Identifying the barriers to change

A long time coming

The costs of not reforming the UK’s care system are very high. NHS England has written extensively about the need for integration in the Five Year Forward View31, and The King’s Fund recently produced a very comprehensive paper on the topic32.

However, this is not a new desire for change. Consider this 1961 address to the National Association of Mental Health’s annual conference:

“…a hospital plan makes no sense unless the medical profession outside the hospital service will be able progressively to accept responsibility for more and more of that care of patients which today is given inside the hospitals. It makes no sense therefore unless the medical profession outside the hospital service can be supported in this task by a whole new development of the local authority services for the old, for the sick and for the mentally ill and mentally subnormal.”33

So why does the UK care system prove so resistant to change? What are the barriers?

Supply side inertia

The NHS is a state-controlled, supply-side monopoly.
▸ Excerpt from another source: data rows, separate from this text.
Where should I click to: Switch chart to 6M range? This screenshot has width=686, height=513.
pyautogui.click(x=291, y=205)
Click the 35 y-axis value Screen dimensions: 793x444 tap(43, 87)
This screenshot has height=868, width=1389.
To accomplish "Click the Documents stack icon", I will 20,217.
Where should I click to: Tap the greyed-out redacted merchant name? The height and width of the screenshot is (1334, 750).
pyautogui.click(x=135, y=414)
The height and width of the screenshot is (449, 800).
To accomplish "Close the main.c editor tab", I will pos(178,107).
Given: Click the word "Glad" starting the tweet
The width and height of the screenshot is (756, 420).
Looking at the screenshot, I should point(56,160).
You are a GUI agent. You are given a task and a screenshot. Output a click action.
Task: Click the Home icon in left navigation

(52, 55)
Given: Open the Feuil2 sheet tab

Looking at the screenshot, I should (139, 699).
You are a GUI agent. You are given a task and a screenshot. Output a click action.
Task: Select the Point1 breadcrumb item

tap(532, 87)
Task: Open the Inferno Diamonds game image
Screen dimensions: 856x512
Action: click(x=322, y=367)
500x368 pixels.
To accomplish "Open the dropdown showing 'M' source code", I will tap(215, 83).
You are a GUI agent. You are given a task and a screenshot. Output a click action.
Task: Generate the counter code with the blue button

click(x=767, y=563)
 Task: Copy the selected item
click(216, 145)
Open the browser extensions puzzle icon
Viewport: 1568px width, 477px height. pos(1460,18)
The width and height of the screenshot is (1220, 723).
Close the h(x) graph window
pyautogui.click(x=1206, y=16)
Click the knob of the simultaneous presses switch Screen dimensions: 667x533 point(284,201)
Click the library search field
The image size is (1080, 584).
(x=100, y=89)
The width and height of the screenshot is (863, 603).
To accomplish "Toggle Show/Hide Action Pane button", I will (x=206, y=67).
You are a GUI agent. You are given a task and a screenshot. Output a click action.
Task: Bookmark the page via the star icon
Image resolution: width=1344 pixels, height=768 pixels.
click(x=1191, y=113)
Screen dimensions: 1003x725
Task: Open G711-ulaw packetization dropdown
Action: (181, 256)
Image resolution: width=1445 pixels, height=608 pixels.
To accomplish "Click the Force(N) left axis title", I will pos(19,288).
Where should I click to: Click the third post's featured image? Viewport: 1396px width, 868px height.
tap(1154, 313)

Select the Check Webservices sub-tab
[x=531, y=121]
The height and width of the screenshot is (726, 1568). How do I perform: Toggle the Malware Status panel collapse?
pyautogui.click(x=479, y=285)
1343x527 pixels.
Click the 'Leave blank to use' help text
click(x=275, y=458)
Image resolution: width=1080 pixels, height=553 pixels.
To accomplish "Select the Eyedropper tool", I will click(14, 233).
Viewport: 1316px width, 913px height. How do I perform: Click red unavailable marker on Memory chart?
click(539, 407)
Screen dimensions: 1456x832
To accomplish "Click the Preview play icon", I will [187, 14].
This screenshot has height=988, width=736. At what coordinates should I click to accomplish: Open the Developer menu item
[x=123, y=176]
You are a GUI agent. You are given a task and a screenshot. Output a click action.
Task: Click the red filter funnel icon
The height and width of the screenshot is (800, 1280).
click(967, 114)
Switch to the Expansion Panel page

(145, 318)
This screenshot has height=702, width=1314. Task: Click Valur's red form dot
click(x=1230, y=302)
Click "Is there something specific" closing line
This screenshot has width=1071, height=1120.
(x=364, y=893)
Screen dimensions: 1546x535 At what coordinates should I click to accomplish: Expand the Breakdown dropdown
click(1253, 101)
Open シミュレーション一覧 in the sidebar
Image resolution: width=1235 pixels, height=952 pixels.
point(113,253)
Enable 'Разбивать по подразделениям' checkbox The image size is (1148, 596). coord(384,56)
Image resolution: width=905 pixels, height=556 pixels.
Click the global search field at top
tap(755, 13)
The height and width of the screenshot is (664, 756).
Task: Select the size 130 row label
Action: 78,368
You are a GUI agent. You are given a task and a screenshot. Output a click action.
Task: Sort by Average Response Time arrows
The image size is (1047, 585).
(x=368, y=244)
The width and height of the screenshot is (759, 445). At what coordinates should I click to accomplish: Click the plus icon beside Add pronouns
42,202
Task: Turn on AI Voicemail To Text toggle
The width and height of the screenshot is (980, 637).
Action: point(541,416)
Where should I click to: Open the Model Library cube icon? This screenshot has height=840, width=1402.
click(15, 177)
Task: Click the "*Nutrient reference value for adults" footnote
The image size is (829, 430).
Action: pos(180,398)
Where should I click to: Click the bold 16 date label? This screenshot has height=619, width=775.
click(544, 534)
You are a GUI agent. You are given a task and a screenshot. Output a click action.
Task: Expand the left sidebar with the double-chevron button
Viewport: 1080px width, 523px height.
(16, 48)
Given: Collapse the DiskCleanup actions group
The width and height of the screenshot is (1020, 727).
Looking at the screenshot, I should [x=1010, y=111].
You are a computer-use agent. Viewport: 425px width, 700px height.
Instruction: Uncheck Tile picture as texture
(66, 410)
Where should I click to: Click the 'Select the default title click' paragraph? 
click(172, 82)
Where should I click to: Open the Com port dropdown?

Clinicians deliver excellent care on the ground but are often confounded by the workings of the system, and especially by the constant reorganisations and initiatives – pilots, pioneers, vanguards – that supply- side monopolies of any sort too often mistake for change. Demand-side, needs-based, mechanisms are lacking in the system.

Who’s in charge?

There is a paradox that – despite the accountability and responsibility that secretaries of state, ministers, senior civil servants and senior NHS managers feel – lines of authority are tangled and lack cohesion. The picture is often so muddled that at times it can seem that no-one is in charge34.

The many dysfunctional dynamics within the system make the task of management an exceedingly difficult one. The strain is compounded by a sometimes rancorous attitude towards management which is often equated with bureaucracy or unproductive overhead. This is not an environment conducive to implementing transformational change35.

An under-supported workforce

The UK’s clinicians and carers are amongst the best and most dutiful in the world. However, they are often not given the right skills, are severely under-resourced, and in many parts of the system they are underpaid. For example, despite the government policy of moving people with mental illness back into the community, primary care physicians, nurses and carers are insufficiently trained in delivering mental health therapies. Similarly, the UK takes far longer to diagnose dementia than other major European countries.36

There is a shocking national shortage of nurses. In 2013, The Royal College of Nursing reported a shortage of 20,000 nurses and a 15 per cent reduction in the number of student nurses being trained, combined with an ageing workforce37. This issue continues to be dispiritingly unaddressed by government.

Meanwhile the drastic cuts in social care mean that, as of December 2012, more than 70 per cent of care workers were paid just £6.76 an hour38. This is only a fraction over the current minimum wage of £6.50, and considerably less than the pay for stacking shelves at Tesco. Poor wages are leading to high staff turnover and lack of care continuity.

Long-term care expenditure projected to increase sharply

expenditure

Wittenberg, R. et al (2006) Future Demand for Long-Term Care, 2002 to 2041: projections of demand for long-term care for older people in England tinyurl.com/careexpenditure

The problems of regulation

Regulation and inspection is fragmented and confusing. It is a patchwork of overlapping and often inconsistent regimes that include the Care Quality Commission, local authority inspectors and commissioners, Monitor, NHS England, and the Health and Safety Inspectorate. While the CQC, in particular, has made significant advances in the quality of its operations in recent times, the overall regulatory system is sometimes a distraction from real improvement in outcomes rather than supportive of them.

Constrained funding

We are not spending enough on health and social care. That the system is largely tax funded means spending per capita across the whole system will, due to the stringencies of austerity, fall over the coming years. Demand for healthcare is not going to fall. Social care funding has been at crisis levels for some time now. This too is set against a need that is rising rapidly.

A higher percentage of UK health spending is publicly funded compared to most other countries, and all of the public funding is drawn from the general taxation pot, unlike the more upwardly malleable social insurance system. This severely constrained funding means that the focus often has to be on carrying on, rather than on making the sort of fundamental changes that are needed.

The distraction of politics

Politicians play a major part in the negative processes of launching reorganisations, tinkering with day-to-day operations, overloading the capacity of the system with policy rather than action, and pioneering eye-catching initiatives.

Damage is also done by using the care system as a political football to score points in an attempt to garner votes. The real differences between informed politicians is actually quite small, but the temptation to mould a distinctive political portrait means that concerted action is grievously disrupted.